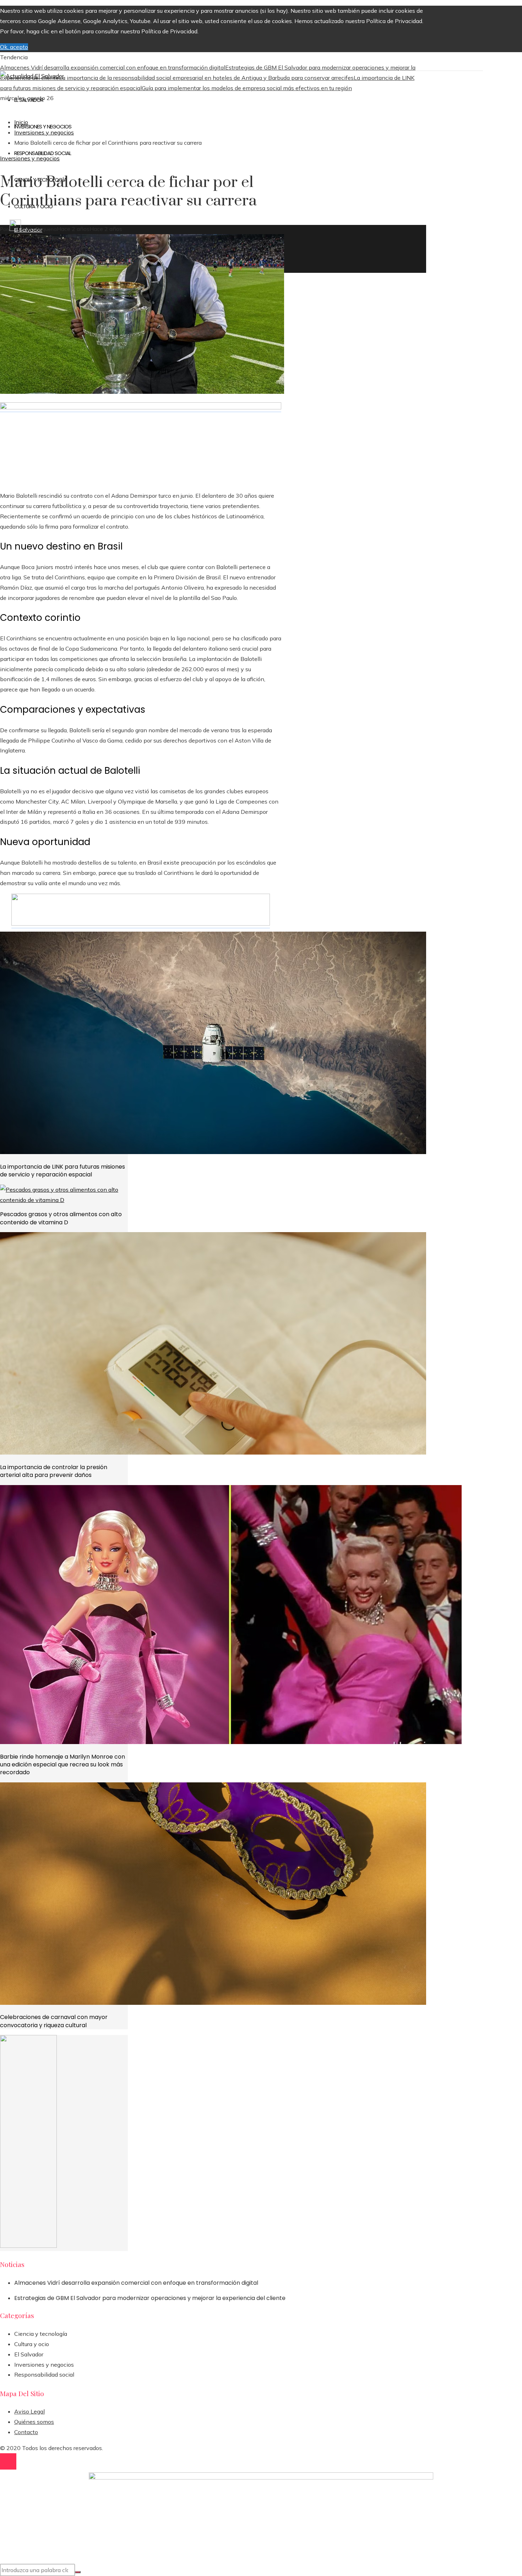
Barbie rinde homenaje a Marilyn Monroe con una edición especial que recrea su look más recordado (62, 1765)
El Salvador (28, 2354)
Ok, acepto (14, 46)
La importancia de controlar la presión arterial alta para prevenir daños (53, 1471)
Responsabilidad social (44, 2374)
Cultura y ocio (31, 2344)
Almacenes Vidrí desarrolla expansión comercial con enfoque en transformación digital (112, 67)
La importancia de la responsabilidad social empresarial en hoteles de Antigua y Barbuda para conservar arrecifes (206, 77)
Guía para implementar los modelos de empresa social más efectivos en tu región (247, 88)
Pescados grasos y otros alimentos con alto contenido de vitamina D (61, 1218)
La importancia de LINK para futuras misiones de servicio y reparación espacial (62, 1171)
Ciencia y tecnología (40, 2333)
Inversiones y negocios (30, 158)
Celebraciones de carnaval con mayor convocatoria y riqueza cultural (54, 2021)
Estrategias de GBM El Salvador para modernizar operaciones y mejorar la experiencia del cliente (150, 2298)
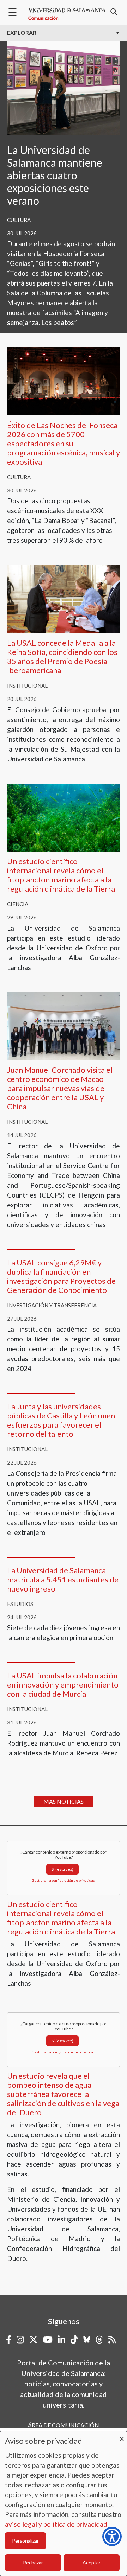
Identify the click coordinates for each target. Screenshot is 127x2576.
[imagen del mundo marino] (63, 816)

________________________________________

[TASK] Leave out the pictures, and write out exactly the lines from the one containing "Cultura y ocio (31, 2344)" through the last line of the listing, both included.

[EXERCISE RESULT]
Cultura y ocio (31, 2344)
Almacenes Vidrí desarrolla expansión comercial con enfoque en transformación digital (112, 67)
La importancia de la responsabilidad social empresarial en hoteles de Antigua y Barbuda para conservar arrecifes (206, 77)
Guía para implementar los modelos de empresa social más efectivos en tu región (247, 88)
Pescados grasos y otros alimentos con alto contenido de vitamina D (61, 1218)
La importancia de LINK para futuras misiones de servicio y reparación espacial (62, 1171)
Ciencia y tecnología (40, 2333)
Inversiones y negocios (30, 158)
Celebraciones de carnaval con mayor convocatoria y riqueza cultural (54, 2021)
Estrategias de GBM El Salvador para modernizar operaciones y mejorar la experiencia del cliente (150, 2298)
Identify the click coordinates for each target. Screenshot is 127x2576.
[imagen del mundo marino] (63, 816)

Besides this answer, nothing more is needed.